Mad-dog memoirs: Gouty and the Colonel
Mike Gout

After spending 1978 and 79 playing with the Lappins at Chiltern whilst I studied externally, I returned in 1980 and played for United. It became apparent that the Colonel (being a former VFA player) had established a reputation as a bit of a knuckleman in my two year absence. Most of the players were aware of my reputation as a champion of the oppressed and that I wouldn’t stand by and watch an opposition player take a shot at any United player. The lead up to the United v City game was filled with speculation as to whether there would be any confrontation between Gouty and the Colonel.
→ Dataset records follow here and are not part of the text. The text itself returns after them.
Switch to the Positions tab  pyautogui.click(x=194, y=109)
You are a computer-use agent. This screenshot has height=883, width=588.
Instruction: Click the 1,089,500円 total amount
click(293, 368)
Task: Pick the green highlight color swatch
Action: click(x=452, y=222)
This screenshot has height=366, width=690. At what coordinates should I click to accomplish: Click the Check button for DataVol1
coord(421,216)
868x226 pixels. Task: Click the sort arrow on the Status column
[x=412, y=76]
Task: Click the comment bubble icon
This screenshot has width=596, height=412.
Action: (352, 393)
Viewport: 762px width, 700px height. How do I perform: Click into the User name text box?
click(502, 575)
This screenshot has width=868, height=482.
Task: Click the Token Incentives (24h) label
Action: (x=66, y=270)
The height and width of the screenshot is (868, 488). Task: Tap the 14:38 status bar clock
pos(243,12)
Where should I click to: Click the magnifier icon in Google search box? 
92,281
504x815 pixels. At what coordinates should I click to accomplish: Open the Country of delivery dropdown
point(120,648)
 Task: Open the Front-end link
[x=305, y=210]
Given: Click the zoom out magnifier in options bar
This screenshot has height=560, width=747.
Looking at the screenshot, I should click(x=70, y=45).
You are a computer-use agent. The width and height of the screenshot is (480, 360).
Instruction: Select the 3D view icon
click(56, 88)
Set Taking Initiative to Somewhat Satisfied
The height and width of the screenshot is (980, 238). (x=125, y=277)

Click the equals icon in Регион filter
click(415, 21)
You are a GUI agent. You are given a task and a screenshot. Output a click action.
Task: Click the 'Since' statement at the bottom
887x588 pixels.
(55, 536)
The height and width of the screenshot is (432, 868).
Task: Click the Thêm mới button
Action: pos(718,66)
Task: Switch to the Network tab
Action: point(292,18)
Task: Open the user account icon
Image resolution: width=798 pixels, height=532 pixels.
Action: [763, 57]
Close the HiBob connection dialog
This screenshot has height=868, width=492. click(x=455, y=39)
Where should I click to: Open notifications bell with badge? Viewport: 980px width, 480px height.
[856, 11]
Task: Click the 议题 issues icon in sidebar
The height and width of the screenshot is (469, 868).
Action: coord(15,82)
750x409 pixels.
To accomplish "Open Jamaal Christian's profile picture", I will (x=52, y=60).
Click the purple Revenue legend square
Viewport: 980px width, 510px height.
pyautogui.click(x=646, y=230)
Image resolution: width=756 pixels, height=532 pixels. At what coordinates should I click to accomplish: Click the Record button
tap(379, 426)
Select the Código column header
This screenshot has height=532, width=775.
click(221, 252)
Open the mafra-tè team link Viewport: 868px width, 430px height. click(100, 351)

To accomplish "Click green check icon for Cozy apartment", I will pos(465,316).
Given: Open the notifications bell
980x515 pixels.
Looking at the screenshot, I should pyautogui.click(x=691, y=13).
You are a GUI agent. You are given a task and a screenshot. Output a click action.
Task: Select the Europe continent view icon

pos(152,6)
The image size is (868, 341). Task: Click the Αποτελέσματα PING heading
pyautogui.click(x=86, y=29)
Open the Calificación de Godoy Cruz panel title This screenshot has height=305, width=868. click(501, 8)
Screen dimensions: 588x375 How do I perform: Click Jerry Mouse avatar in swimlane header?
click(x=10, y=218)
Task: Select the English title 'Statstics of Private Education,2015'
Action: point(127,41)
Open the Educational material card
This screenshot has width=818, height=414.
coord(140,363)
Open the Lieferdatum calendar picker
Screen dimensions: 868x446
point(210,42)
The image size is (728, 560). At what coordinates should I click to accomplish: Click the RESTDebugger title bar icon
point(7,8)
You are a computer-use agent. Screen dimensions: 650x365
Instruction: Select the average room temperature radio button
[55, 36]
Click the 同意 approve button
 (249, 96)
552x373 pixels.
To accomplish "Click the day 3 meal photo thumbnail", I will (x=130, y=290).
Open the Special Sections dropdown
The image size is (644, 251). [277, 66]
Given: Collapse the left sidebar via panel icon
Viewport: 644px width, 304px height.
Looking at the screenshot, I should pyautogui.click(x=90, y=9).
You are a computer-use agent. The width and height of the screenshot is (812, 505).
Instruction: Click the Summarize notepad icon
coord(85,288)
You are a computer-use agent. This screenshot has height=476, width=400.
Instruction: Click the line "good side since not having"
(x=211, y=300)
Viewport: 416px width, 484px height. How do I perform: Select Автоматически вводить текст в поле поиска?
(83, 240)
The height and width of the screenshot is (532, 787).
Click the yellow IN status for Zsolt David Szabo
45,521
It was a real anticlimax with little rough play until the last quarter when the Colonel belted David Jackson (Jacko) about 30 metres from where I was resting in the back pocket. I was prepared for this event and sprinted over and hung a big haymaker at the Colonel who was now involved in a melee that had begun. Not satisfied I decided to have another crack at the Colonel who at this stage was in the middle of the melee on the ground. I was not sure where my second shot landed so thought I had better have one more for good luck. As I took my backswing my arm got stuck and would not swing forward. I looked back and there was Bill Malcolm (I could identify him from his Ron Barassi ankle high footy boots) holding my arm. “I think you’ve had enough,” was Bill’s comment. After the game and a clean up, the United boys always had Sunday night beers back at the Railway. As we were downing our middies, Smiley arrived sporting a big shiner. “Shit , what happened to you!” was the question asked. With his usual Smiley grin he replied:” During the dust up between Gouty and the Colonel, someone whacked me, but when I looked up there were no other City players around so I don’t know who hit me.” “Sorry Smiley, “I replied. “I wondered where my second punch had landed.” Postscript: Gouty played 204 senior games for nine different clubs in eight different leagues, represented three of those leagues, coached two clubs,won one premiership as a player and was never reported (yeh right Gouty!).